§ Given text

╔══

During my cross-examination he admitted that he had no idea about where the rear stairway of the rooming house led and whether the back door at the foot of these stairs was locked or open. He also said he never entered Charlie Stephens’s and Grace Walden’s room 6-B, which overlooked the Lorraine and adjoined the room James rented as well as the bathroom. Papia was thus unable to offer any opinion on the sobriety of the state’s main witness, Charlie Stephens.
The prosecution introduced statements of Willie Anschutz, a now deceased tenant of the rooming house, which said that after hearing the shot he saw a man run from room 5-B down the hall toward the front of the building, carrying some sort of package.
This was followed by former MPD homicide detective and FBI Academy graduate Glynn King, another one of the first police officers on the scene. He confirmed the presence of scuff marks in the bathtub and told of interviewing the landlady, Bessie Brewer, and Charlie Stephens, who he insisted did not appear to be even slightly intoxicated.
On cross-examination he said he remembered seeing the register for the rooming house. Since that book was not in the evidence in the clerk’s office, I asked why he had not taken possession of it. His reply was simply, “You know, I don’t know why.”
Next, since Charlie Stephens was dead, the prosecution introduced his 1968 statement, for which I had ample refutation.
Homicide inspector N. E. Zachary detailed the items found in the bundle he took away from Canipe’s door. Included were a number of personal effects belonging to James and, of course, the 30.06 Remington rifle he purchased in Birmingham. All of this physical evidence was, he said, turned over to the FBI for forensic analysis by their laboratory in Washington. Also sent to the bureau’s lab, according to Zachary, was the death slug in three fragments.
Ewing read a statement of the now deceased Lt. J. D. Hamby in which he asserted that he turned over to Zachary “one battered lead slug” he received from the coroner, Dr. Jerry Francisco, after Francisco removed it from Dr. King’s body.

╚══

§ Instructions
(1) According to the trial testimony passage, which room did Charlie Stephens and Grace Walden occupy?
(2) Write the next part of the trial testimony passage, picking up after Lt. J. D. Hamby's statement about the slug.
The listing that comes next has no connection to the trial testimony passage.

§ Data extract
╔══

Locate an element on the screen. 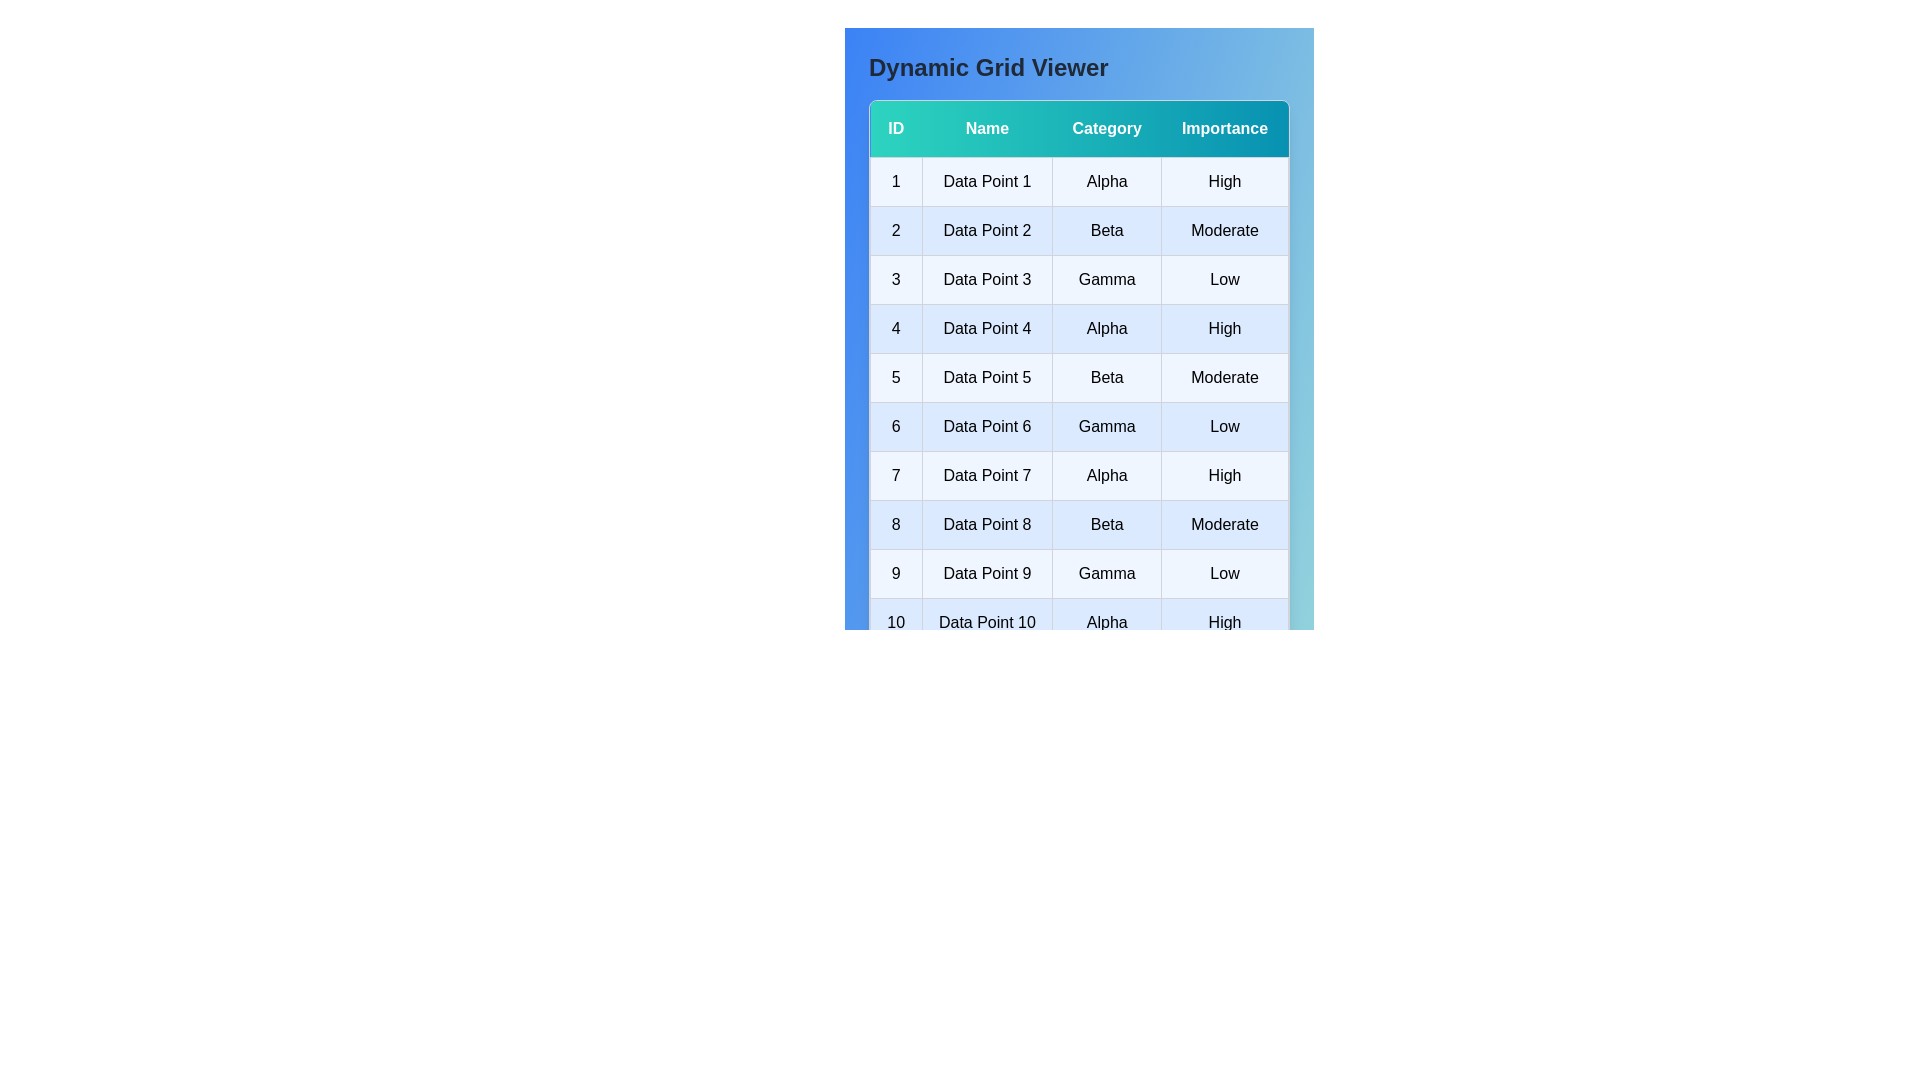 The width and height of the screenshot is (1920, 1080). the header labeled 'Name' to sort the table by the corresponding column is located at coordinates (987, 129).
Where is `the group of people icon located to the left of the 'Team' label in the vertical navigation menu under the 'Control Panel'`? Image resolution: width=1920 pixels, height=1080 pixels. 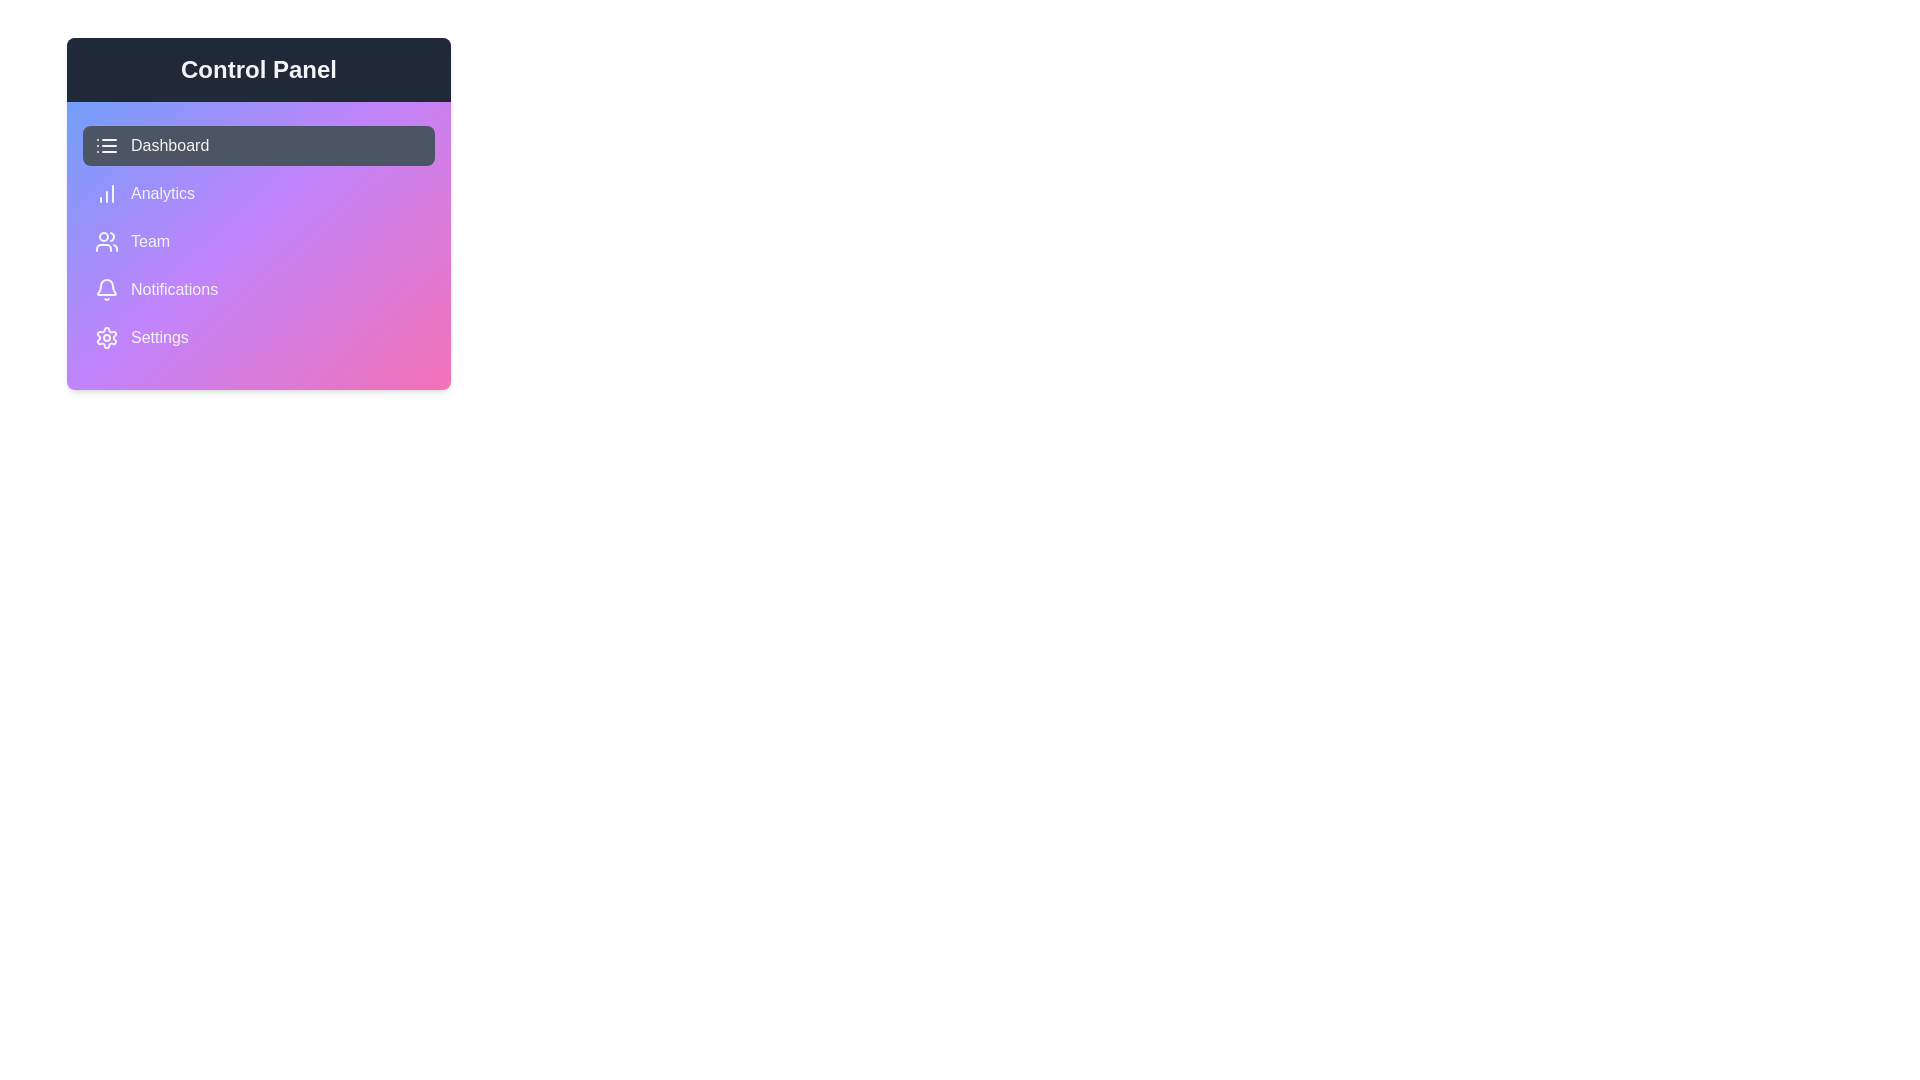 the group of people icon located to the left of the 'Team' label in the vertical navigation menu under the 'Control Panel' is located at coordinates (105, 241).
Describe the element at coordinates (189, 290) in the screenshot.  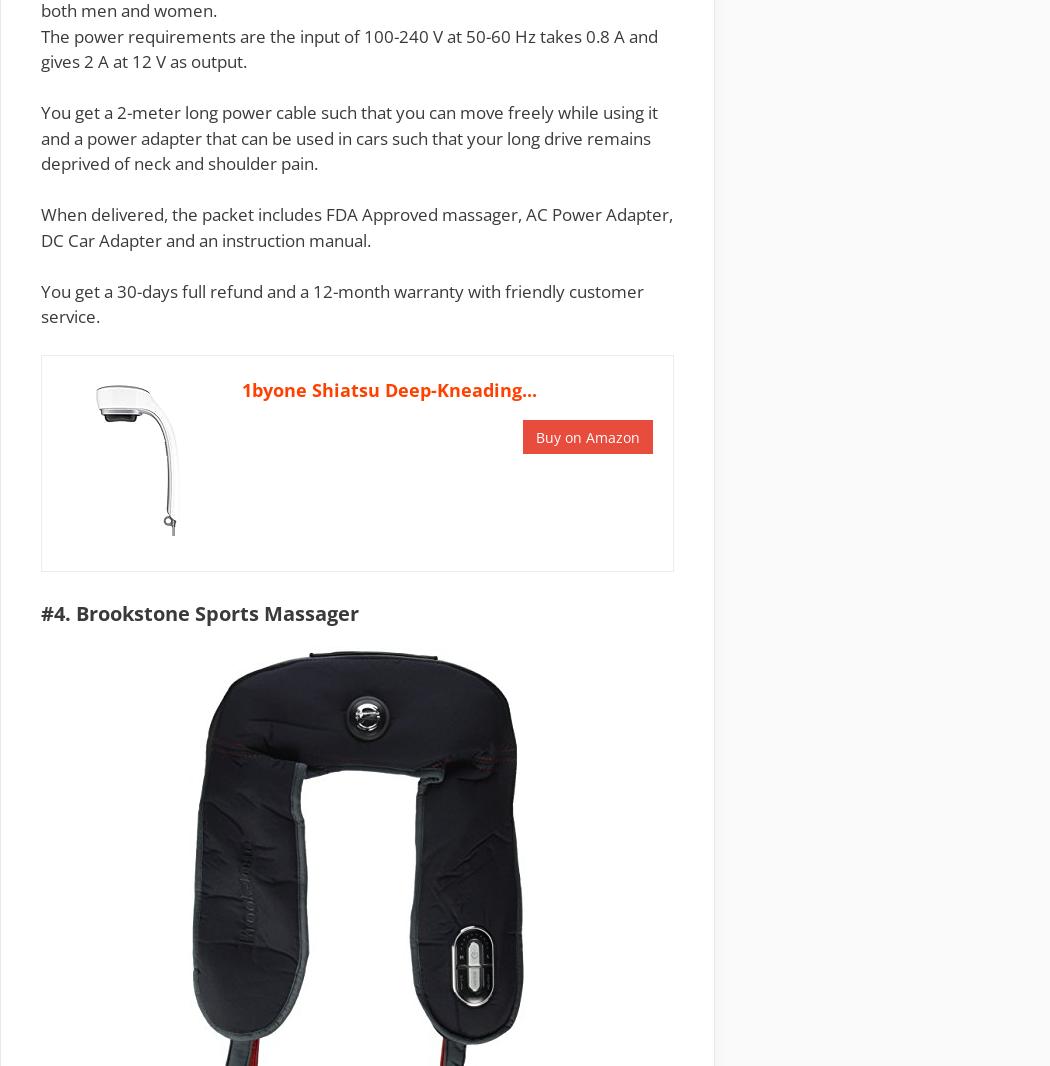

╚══

§ Answers for this exercise
(1) Room 6-B.

(2)
James’s purchase of the gun from Aeromarine Supply, his rental of a room at the new Rebel Motel on April 3, and his rental of the “sleeping room” in the South Main Street rooming house the next day were established, as was his purchase of the binoculars found in the bundle. We had offered to stipulate to these facts, which were not at issue, but the prosecutor refused, wanting to lay his proof before the jury.
Former Memphis field office special agent Joe Hester headed up the FBI’s investigation of Dr. King’s murder, and in the witness chair he said he would have hated to be known as the man who couldn’t find the murderer of Martin Luther King. He discussed the extent of the search for the killer, and the resources expended. Under cross-examination he conceded that there were two white Mustangs in front of the rooming house on the afternoon of the assassination but called it a “coincidence.” He contended that the bureau’s COINTELPRO program was directed against communists, not Dr. King. He said there was no organized crime in Memphis, and he categorically asserted that there was no electronic surveillance of Dr. King in Memphis; without a doubt, he said, if there was he would have known about it.
The prosecution called Donald Champagne. He had been the head of the HSCA’s ballistics panel and was well respected. He testified to the process followed by the panel.
On cross-examination he conceded that the results of the panel’s analysis were inconclusive. They couldn’t match the death slug to the evidence rifle. Champagne confirmed that the death slug provided to them was in three fragments.
The prosecution’s next witness, New York forensic pathologist Dr. Michael Baden (who headed the HSCA’s forensic panel), volunteered on direct examination that the bullet extracted from Dr. King was originally in one piece. Here again, the prosecutor was impeaching one of his own witnesses: Zachary.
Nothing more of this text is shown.